Jamieson-Fausset-Brown Bible Commentary
40. And they went out of the prison—Having attained their object—to vindicate their civil rights, by the infraction of which in this case the Gospel in their persons had been illegally affronted—they had no mind to carry the matter farther. Their citizenship was valuable to them only as a shield against unnecessary injuries to their Master's cause. What a beautiful mixture of dignity and meekness is this! Nothing secular, which may be turned to the account of the Gospel, is morbidly disregarded; in any other view, nothing of this nature is set store by:—an example this for all ages.
and entered into the house of Lydia—as if to show by this leisurely proceeding that they had not been made to leave, but were at full liberty to consult their own convenience.
and when they had seen the brethren—not only her family and the jailer's, but probably others now gained to the Gospel.

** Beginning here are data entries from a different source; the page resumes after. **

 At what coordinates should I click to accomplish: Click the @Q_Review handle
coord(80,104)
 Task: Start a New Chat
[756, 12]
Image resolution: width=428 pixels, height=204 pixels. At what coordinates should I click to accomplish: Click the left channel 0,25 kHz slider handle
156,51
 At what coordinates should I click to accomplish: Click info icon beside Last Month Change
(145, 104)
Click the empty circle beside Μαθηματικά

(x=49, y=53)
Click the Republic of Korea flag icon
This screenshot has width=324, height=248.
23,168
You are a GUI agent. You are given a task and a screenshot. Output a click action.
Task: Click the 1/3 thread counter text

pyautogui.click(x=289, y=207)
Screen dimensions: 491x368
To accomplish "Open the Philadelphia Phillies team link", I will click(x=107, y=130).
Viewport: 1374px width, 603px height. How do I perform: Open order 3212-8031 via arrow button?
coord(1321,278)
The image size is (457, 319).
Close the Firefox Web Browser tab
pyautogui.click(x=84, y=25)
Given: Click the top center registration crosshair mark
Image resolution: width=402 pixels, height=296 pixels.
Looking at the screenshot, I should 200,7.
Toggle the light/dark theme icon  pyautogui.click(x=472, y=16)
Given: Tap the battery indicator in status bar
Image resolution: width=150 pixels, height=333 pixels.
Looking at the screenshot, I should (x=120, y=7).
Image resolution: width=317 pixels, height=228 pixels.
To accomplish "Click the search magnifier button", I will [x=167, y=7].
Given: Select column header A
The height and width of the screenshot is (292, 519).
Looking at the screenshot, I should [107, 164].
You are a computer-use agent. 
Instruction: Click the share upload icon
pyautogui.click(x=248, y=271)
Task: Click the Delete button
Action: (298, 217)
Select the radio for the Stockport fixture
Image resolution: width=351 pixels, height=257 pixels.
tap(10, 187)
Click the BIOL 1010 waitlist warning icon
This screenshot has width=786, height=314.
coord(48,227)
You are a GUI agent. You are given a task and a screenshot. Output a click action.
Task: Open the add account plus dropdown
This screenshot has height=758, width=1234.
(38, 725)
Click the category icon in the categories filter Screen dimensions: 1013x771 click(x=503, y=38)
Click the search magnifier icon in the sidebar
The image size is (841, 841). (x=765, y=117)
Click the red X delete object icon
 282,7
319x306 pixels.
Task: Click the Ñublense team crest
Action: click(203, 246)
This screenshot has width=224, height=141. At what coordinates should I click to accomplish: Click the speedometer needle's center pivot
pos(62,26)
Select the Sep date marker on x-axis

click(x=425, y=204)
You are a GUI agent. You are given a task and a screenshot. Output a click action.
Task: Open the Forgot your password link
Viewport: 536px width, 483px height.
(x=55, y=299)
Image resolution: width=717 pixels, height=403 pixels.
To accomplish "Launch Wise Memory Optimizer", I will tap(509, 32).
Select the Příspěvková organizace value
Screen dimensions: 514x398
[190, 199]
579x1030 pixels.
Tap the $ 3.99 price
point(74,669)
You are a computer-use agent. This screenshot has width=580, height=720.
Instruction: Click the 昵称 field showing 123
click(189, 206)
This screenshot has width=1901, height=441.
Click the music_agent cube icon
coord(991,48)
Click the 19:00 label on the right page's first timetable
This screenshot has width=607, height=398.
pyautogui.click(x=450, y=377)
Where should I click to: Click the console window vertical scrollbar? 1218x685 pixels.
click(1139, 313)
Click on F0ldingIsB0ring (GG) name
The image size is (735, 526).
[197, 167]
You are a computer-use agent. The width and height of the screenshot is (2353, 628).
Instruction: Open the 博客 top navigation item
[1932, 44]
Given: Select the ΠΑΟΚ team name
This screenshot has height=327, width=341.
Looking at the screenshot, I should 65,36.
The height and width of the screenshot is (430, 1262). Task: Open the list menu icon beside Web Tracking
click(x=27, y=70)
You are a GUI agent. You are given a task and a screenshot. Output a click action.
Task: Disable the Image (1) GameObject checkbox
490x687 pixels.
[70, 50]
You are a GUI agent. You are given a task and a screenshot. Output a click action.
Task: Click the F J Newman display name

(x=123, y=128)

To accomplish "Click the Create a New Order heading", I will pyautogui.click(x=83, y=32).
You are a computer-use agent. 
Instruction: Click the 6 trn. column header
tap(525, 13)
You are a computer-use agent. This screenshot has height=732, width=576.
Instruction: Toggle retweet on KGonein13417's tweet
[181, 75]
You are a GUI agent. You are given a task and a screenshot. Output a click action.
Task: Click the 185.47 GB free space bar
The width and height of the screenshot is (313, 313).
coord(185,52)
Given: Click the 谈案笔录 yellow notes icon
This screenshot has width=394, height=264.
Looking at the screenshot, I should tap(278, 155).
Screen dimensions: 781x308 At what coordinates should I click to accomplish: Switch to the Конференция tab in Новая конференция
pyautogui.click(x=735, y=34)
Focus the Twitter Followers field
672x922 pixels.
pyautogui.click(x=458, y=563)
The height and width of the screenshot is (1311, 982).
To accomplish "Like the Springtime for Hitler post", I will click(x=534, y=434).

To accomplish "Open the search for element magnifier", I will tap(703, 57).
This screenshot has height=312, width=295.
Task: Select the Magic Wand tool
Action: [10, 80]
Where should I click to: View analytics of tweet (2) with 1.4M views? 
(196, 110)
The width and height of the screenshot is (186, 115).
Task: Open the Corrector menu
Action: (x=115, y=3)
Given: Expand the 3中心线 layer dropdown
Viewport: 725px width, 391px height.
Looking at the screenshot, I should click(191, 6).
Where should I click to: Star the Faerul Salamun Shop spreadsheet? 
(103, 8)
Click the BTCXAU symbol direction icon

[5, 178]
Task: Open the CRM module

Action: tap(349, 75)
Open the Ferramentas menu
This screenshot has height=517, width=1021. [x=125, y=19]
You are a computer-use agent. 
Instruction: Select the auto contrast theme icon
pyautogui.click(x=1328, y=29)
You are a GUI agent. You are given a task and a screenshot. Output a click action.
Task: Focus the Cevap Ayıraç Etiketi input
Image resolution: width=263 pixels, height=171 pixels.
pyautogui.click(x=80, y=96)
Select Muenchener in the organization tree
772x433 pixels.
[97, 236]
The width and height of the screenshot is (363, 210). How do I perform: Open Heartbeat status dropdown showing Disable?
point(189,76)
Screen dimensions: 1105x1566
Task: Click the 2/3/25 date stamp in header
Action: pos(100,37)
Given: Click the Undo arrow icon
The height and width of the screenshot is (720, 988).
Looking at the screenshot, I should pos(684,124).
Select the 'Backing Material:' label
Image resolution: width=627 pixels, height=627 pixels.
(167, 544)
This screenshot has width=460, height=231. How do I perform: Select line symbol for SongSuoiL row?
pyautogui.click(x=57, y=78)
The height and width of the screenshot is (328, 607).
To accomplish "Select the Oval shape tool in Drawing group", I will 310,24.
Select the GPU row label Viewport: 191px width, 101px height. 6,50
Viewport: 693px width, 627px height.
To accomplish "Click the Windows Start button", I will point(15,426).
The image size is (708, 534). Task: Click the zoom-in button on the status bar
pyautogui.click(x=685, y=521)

they comforted them—rather, perhaps, "exhorted" them, which would include comfort. "This assembly of believers in the house of Lydia was the first church that had been founded in Europe" [Baumgarten].
and departed—but not all; for two of the company remained behind (see on Ac 17:14): Timotheus, of whom the Philippians "learned the proof" that he honestly cared for their state, and was truly like-minded with Paul, "serving with him in the Gospel as a son with his father" (Php 2:19-23); and Luke, "whose praise is in the Gospel," though he never praises himself or relates his own labors, and though we only trace his movements in connection with Paul, by the change of a pronoun, or the unconscious variation of his style. In the seventeenth chapter the narrative is again in the third person, and the pronoun is not changed to the second till we come to Ac 20:5. The modesty with which Luke leaves out all mention of his own labors need hardly be pointed out. We shall trace him again when he rejoins Paul in the same neighborhood. His vocation as a physician may have brought him into connection with these contiguous coasts of Asia and Europe, and he may (as Mr. Smith suggests, "Shipwreck," &c.) have been in the habit of exercising his professional skill as a surgeon at sea [Howson].
Ac 15:41-16:5. Visitation of the Churches Formerly Established, Timotheus Here Joining the Missionary Party.
41. he went through Syria and Cilicia—(See on Ac 15:23). Taking probably the same route as when despatched in haste from Jerusalem to Tarsus, he then went by land (see on Ac 9:30).